Event-based coordination is a natural fit for such networks. Events can be disseminated to multiple nearby interested parties (subscribers) without necessarily knowing the exact identity of these subscribers. This key property of event-based systems is crucial in a ubiquitous computing context, where the identity and number of nearby devices is not known at development time.

Contemporary software is not built using event-driven abstractions from the ground up. Rather, software development is predominantly object-oriented. In this paradigm, distributed applications are expressed in terms of distributed objects sending messages to one another. Thus, an application programmer using a mainstream object-oriented language will be forced to implement his or her own event infrastructure on top of the object-oriented infrastructure.

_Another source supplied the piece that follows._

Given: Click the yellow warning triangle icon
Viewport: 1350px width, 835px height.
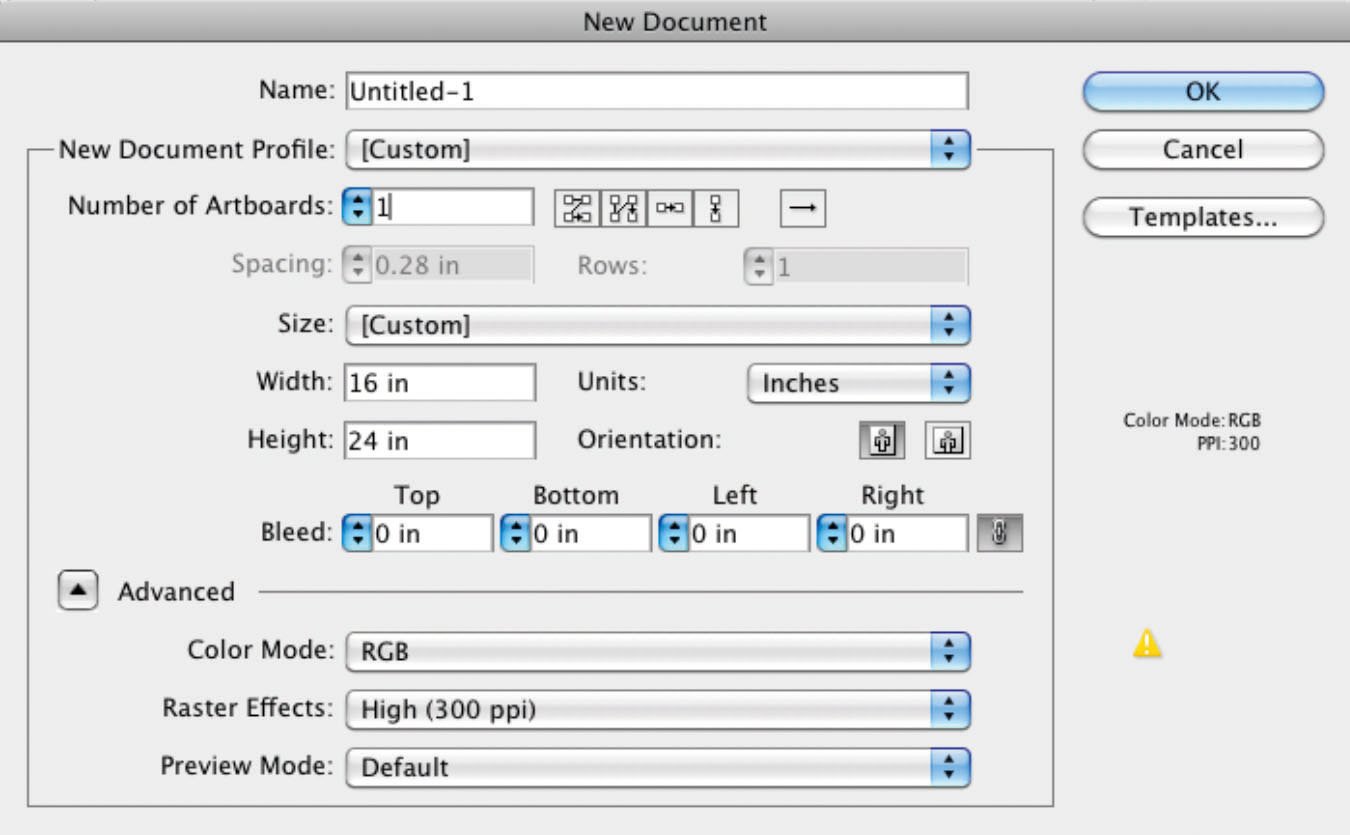Looking at the screenshot, I should pos(1147,645).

We will describe that combining object technology with event-based technology is not without problems. In a nutshell, the most important differences are the following. Objects communicate by means of messages, not by means of events. They do so via remote object references, which can only refer to a single object throughout their lifetime. Using an event-based system, however, a publisher can send messages to an arbitrary number of subscribers. On the other hand, objects introduce useful abstractions such as request/response interactions that cannot be directly expressed using pure event-based publish/subscribe communication. We have named the combination of these and a number of other issues the object-event impedance mismatch, by analogy with the object-relational impedance mismatch which describes the difficulties in combining objects with relational databases for the purpose of persistence (Carey & DeWitt, 1996).

We resolve the object-event impedance mismatch by means of a novel object-oriented programming language named AmbientTalk (Van Cutsem, Mostinckx, Gonzalez Boix, Dedecker, & De Meuter, 2007) that supports event-based programming from the ground up. For example, AmbientTalk provides asynchronous event notification between objects as a primitive operation. Rather than using a traditional multithreaded concurrency model, the language features a reactive event loop concurrency model (Miller, Tribble, & Shapiro, 2005). Also, the language supports referencing abstractions that allow a single object to directly refer to an entire group of distributed, proximate objects. Messages sent via such references are automatically treated as events that are broadcast to all objects subscribed to the group.

After having briefly introduced AmbientTalk’s main concepts, we show how the language enables one to program in an object-oriented yet event-driven way thus overcoming the object-event impedance mismatch.

The objectives of this chapter are threefold. Our goal is to:

  • 1.

    give a detailed understanding of why event-driven communication is highly suitable in mobile ad hoc networks.

  • 2.

    discuss the key differences between event-driven and object-oriented programming, and the consequences thereof for the developer.

  • 3.

    propose a novel programming model that is both object-oriented and event-driven, allowing developers to use the strengths of both models without unnecessary complications raised by the object-event impedance mismatch.